The equation can be rewritten by separating the \(-\lambda V\) term:

\[ \frac{\partial V}{\partial t} + \frac{1}{2}\sigma^2 S^2 V_{SS} + (r - \lambda\bar{k})SV_S - rV + \lambda\!\int_0^{\infty}\!\bigl[V(t, Sy) - V(t, S)\bigr]g(y)\,dy = 0 \]

This form shows the structure: the first four terms are the Black-Scholes PDE (with modified drift), and the integral term is the jump correction.
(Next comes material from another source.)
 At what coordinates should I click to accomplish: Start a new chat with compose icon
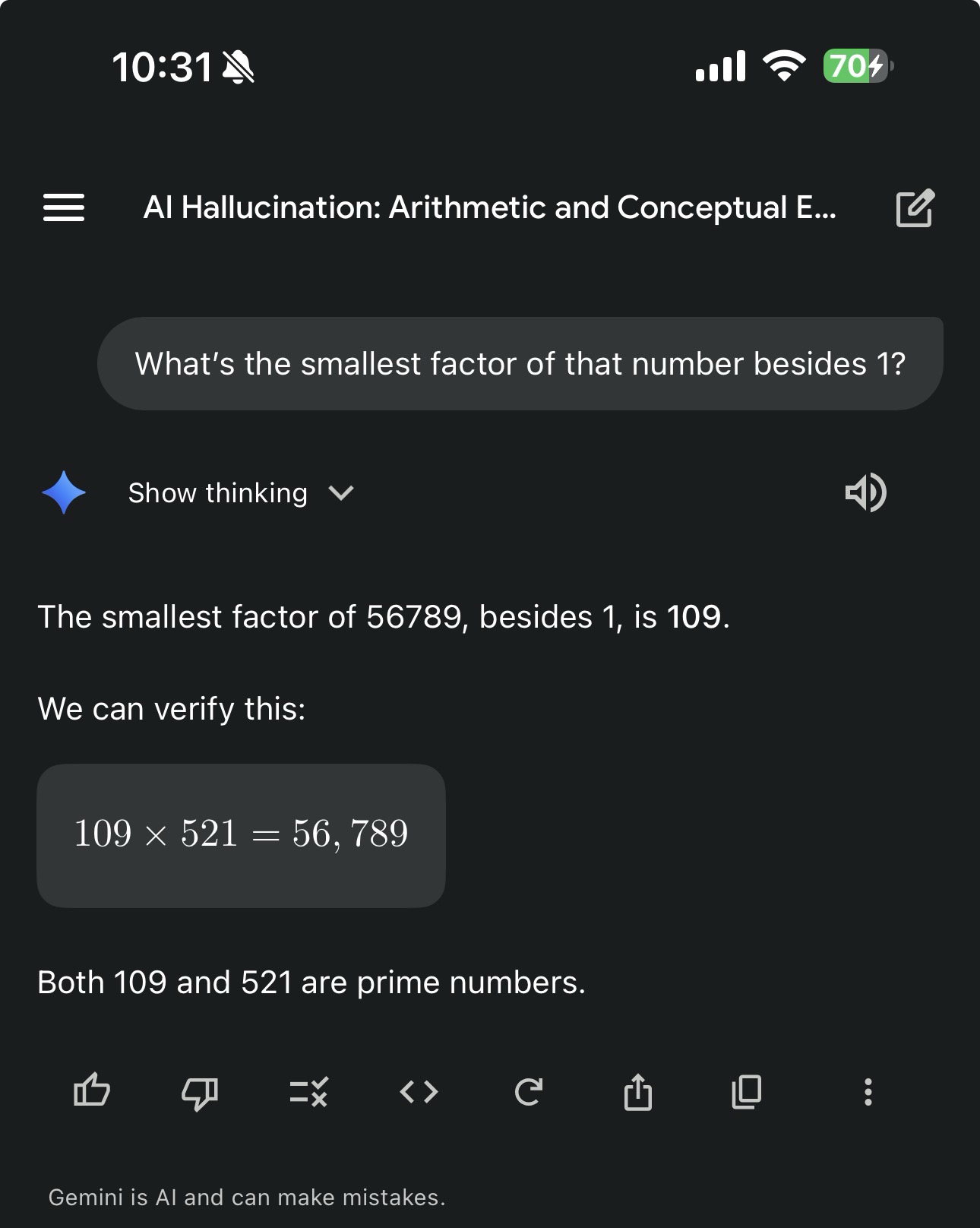915,207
Change to Log-Price Variable

For numerical implementation, the change of variable \(x = \ln S\) simplifies the equation. Setting \(v(t, x) = V(t, e^x)\):

\[ \frac{\partial v}{\partial t} + \frac{1}{2}\sigma^2\frac{\partial^2 v}{\partial x^2} + \left(r - \lambda\bar{k} - \frac{1}{2}\sigma^2\right)\frac{\partial v}{\partial x} - (r + \lambda)v + \lambda\!\int_{-\infty}^{\infty}\!v(t, x + y)f(y)\,dy = 0 \]
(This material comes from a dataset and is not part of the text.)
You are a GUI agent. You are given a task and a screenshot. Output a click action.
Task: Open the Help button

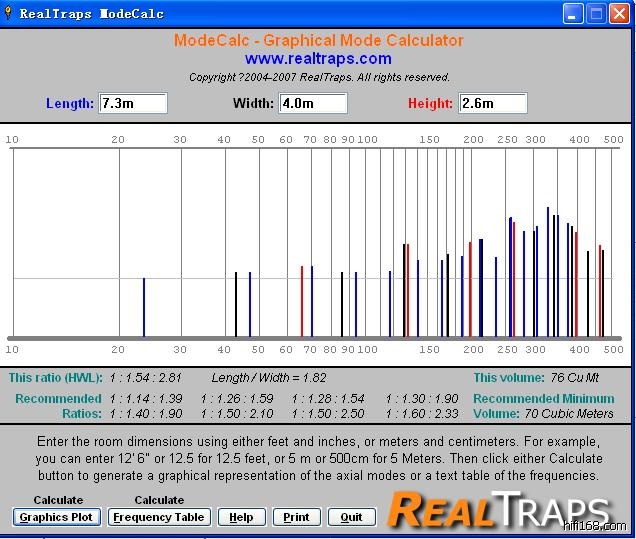241,517
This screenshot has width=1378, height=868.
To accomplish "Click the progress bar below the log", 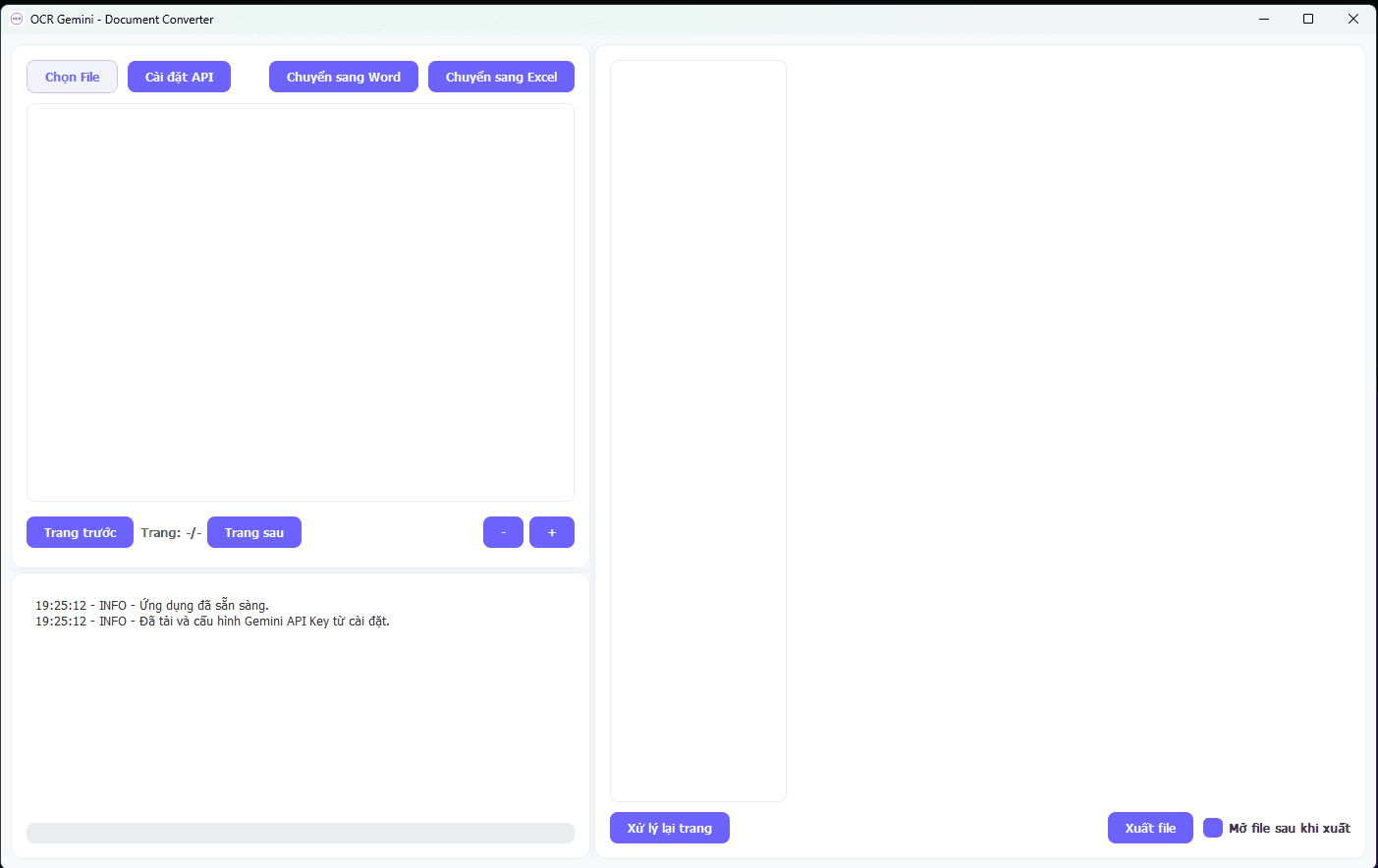I will tap(300, 833).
where \(f(y)\) is the density of \(\ln Y \sim N(\mu_J, \sigma_J^2)\).

Convolution Structure

The integral term \(\int v(t, x+y)f(y)\,dy\) is a convolution \(v * f\) evaluated at \(x\). This structure can be exploited using the FFT for efficient computation: \((v * f)(x) = \mathcal{F}^{-1}[\mathcal{F}(v) \cdot \mathcal{F}(f)]\).


Spatial Discretization

The Grid

Choose a computational domain \([x_{\min}, x_{\max}]\) with \(x_{\min} = \ln S_0 - L\) and \(x_{\max} = \ln S_0 + L\) for some \(L > 0\) (typically \(L = 5\sigma\sqrt{T}\) to \(10\sigma\sqrt{T}\)). Introduce a uniform grid:

\[ x_j = x_{\min} + j\,\Delta x, \quad j = 0, 1, \ldots, J, \quad \Delta x = \frac{x_{\max} - x_{\min}}{J} \]
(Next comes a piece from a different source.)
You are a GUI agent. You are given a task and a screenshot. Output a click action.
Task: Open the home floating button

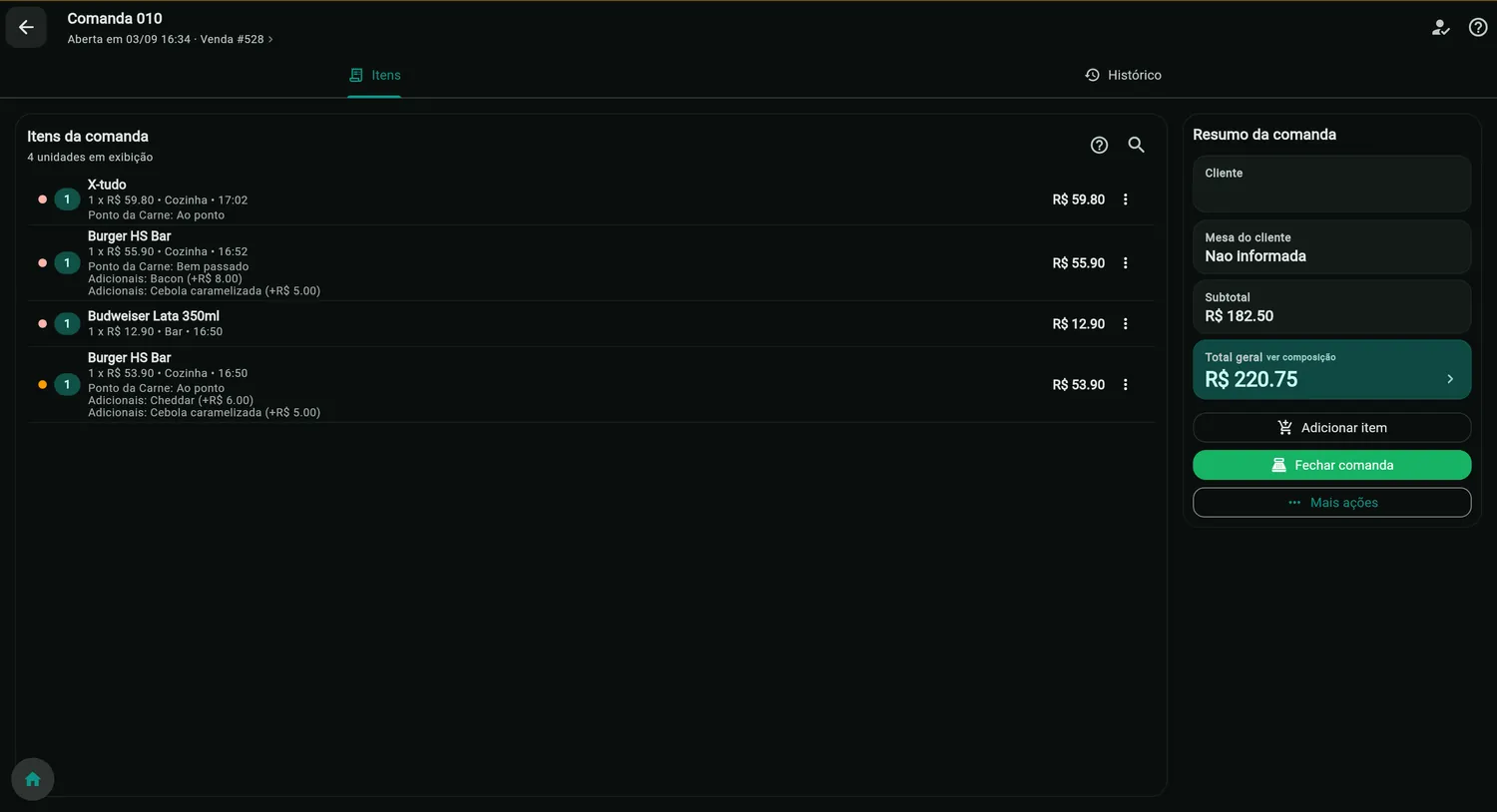point(33,779)
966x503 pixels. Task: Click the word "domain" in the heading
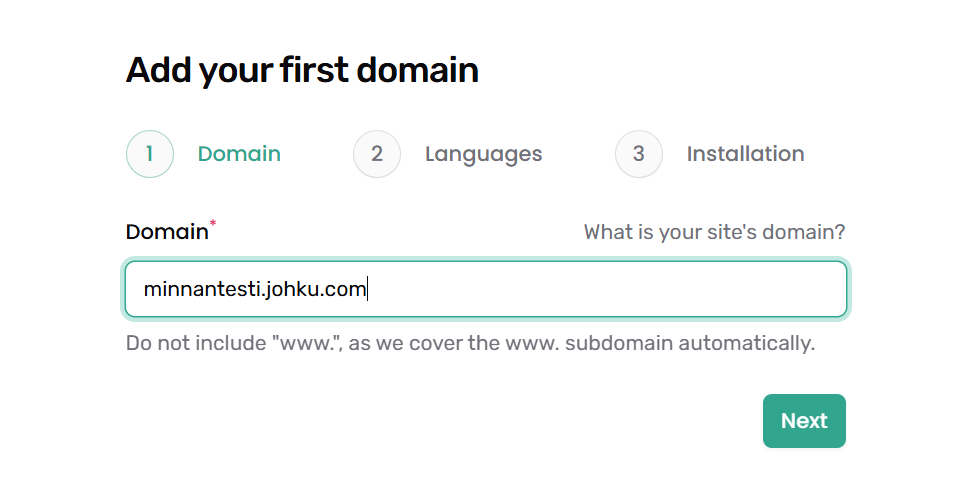click(x=418, y=71)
Let \(v_j^k \approx v(t_k, x_j)\) denote the numerical approximation at grid point \((t_k, x_j)\).

Differential Part

The second derivative and first derivative are discretized using standard central differences:

\[ \frac{\partial^2 v}{\partial x^2}\bigg|_{x_j} \approx \frac{v_{j+1} - 2v_j + v_{j-1}}{\Delta x^2} \]
\[ \frac{\partial v}{\partial x}\bigg|_{x_j} \approx \frac{v_{j+1} - v_{j-1}}{2\Delta x} \]

This yields a tridiagonal matrix for the differential operator.

Integral Part

The integral \(I_j = \lambda\int_{-\infty}^{\infty}v(t, x_j + y)f(y)\,dy\) is approximated by quadrature. Since \(f(y)\) is the \(N(\mu_J, \sigma_J^2)\) density, the integrand decays rapidly and can be truncated to \([y_{\min}, y_{\max}]\) with \(y_{\min} = \mu_J - 5\sigma_J\) and \(y_{\max} = \mu_J + 5\sigma_J\).

Trapezoidal rule:

\[ I_j \approx \lambda\sum_{l=0}^{L_q}\omega_l\,v(t, x_j + y_l)\,f(y_l) \]

where \(\{y_l, \omega_l\}\) are the quadrature nodes and weights. The values \(v(t, x_j + y_l)\) at non-grid points are obtained by linear interpolation from the grid values \(\{v_j\}\).

FFT-based approach: Alternatively, evaluate the convolution on the full grid using:

\[ I_j \approx \lambda\Delta x\sum_{l}v_{j+l}\,f(x_l) \]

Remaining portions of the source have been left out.